*WORK TASK*: From the line with "The width and" to the line with "the PROGRESS column", retype each line exactly as it stands in the records below, but skip the pictures.

*MATERIAL SHOWN*:
=====
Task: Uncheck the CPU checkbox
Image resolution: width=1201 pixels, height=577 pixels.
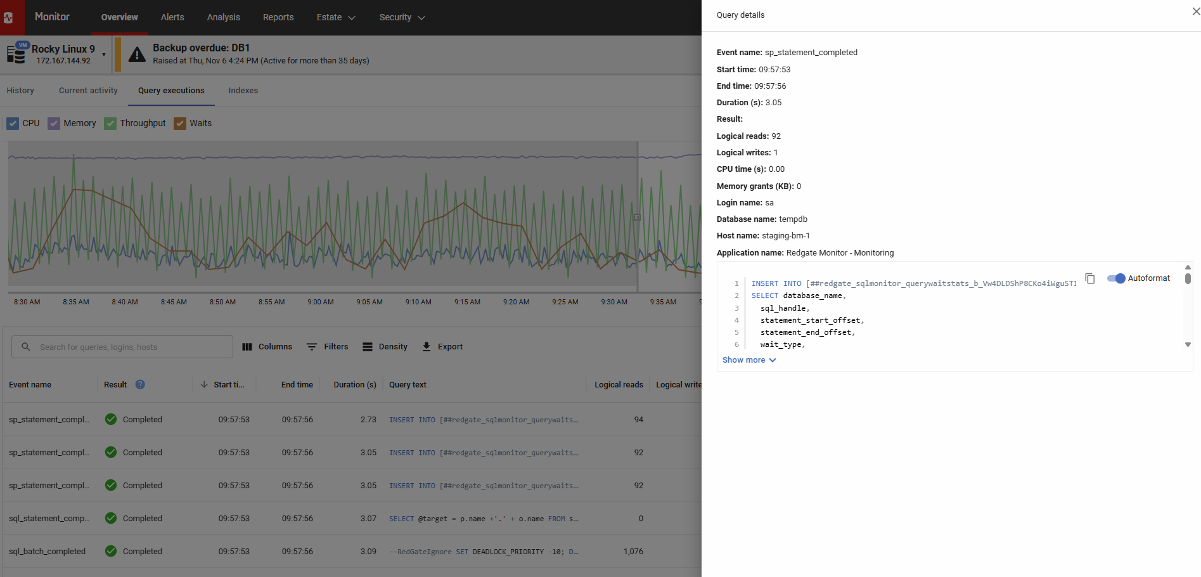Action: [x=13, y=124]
=====
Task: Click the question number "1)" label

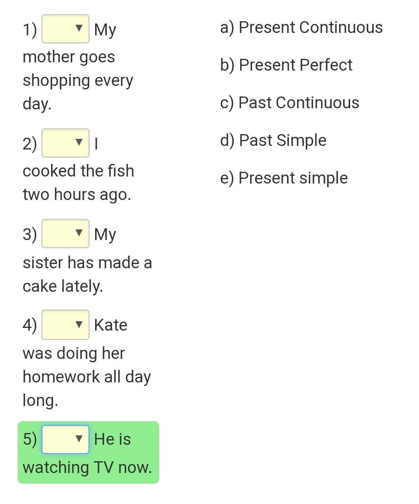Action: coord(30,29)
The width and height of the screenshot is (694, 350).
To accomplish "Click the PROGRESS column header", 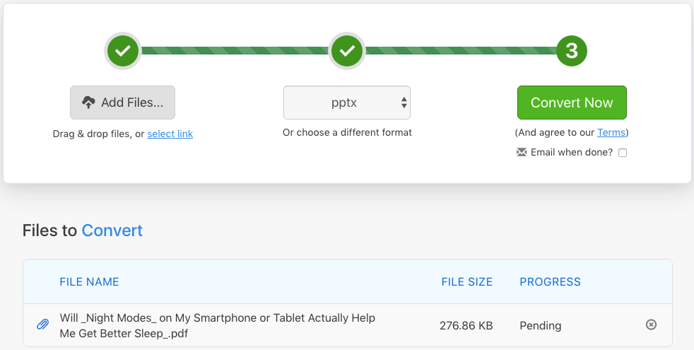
=====
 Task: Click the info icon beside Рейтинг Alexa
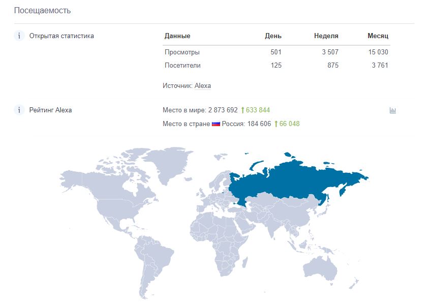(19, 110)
=====
*OUTPUT FOR THIS EXERCISE*:
The width and height of the screenshot is (694, 350).
To accomplish "Click the PROGRESS column header", 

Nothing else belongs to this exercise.